■ Problem requirements
Rewrite the records in the stretch from the line containing "Viewport: 978px width, 578px height." through the line containing "pyautogui.click(x=14, y=40)", replacing "legend entry" with "legend item" and leaving everything else unchanged. Omit the pictures from your answer.

■ Data rows

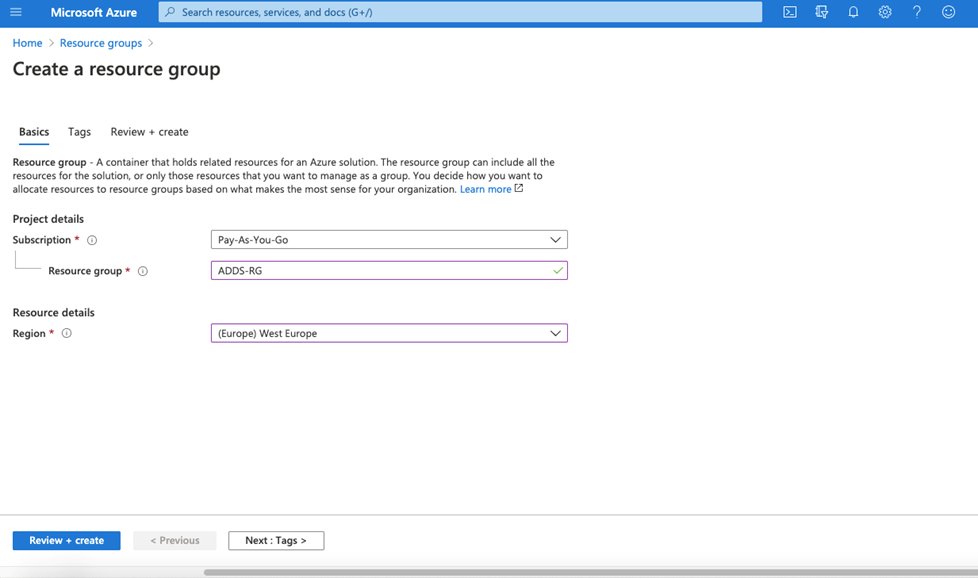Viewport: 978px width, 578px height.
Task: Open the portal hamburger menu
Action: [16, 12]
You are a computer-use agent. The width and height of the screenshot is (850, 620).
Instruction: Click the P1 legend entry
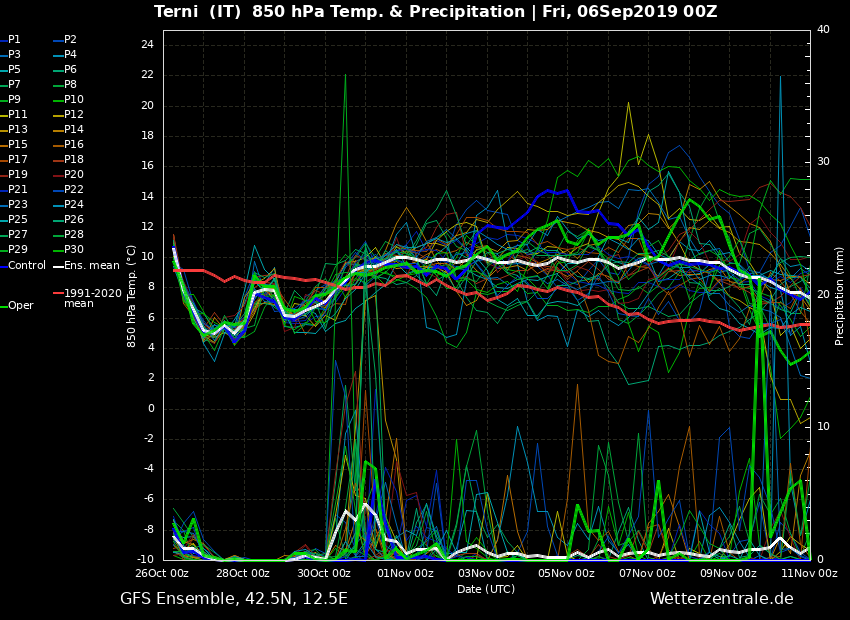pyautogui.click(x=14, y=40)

==

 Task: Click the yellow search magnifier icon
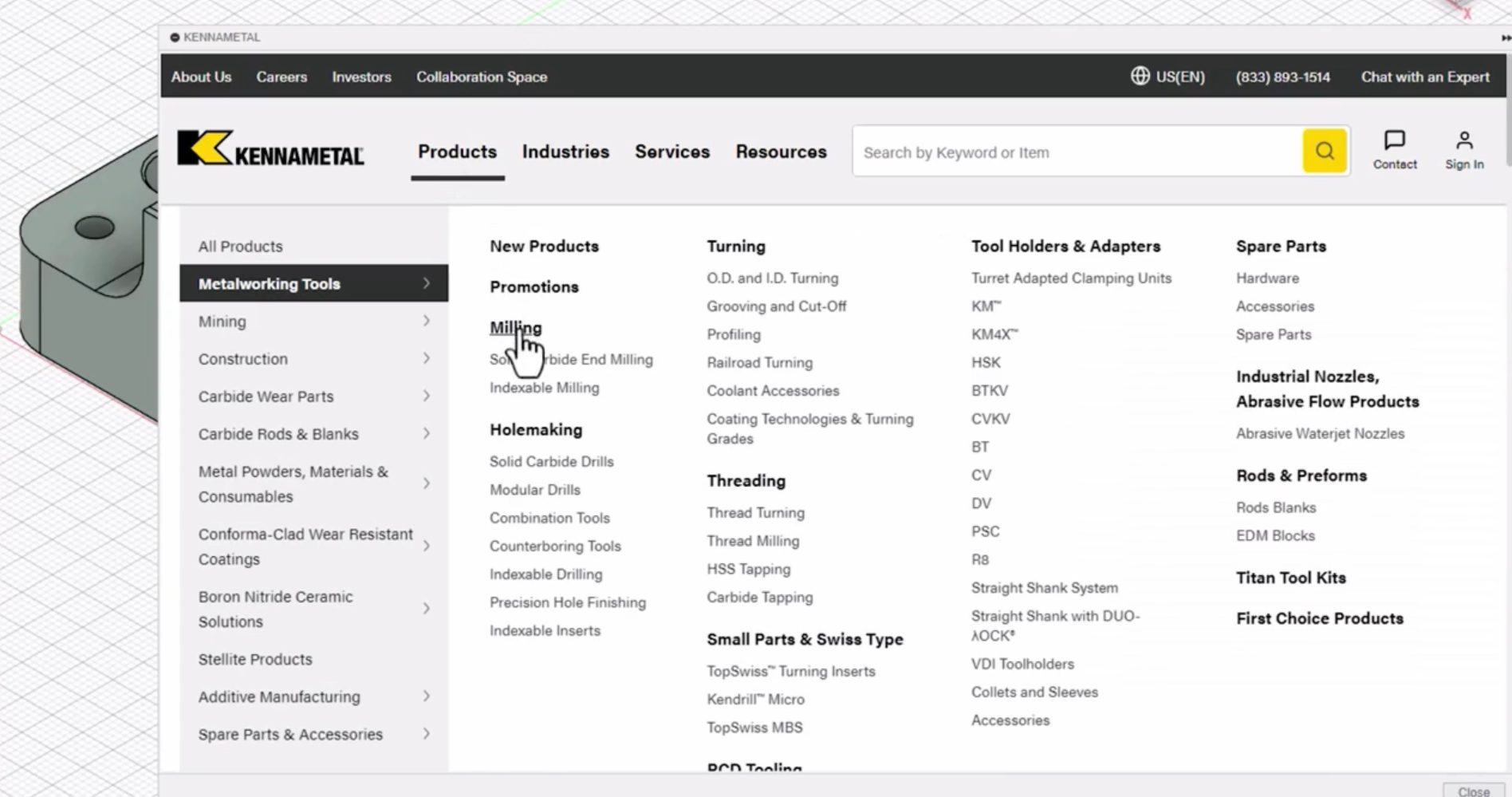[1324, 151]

■ Solved exercise
Viewport: 978px width, 578px height.
Task: Open the portal hamburger menu
Action: [16, 12]
You are a computer-use agent. The width and height of the screenshot is (850, 620).
Instruction: Click the P1 legend item
pyautogui.click(x=14, y=40)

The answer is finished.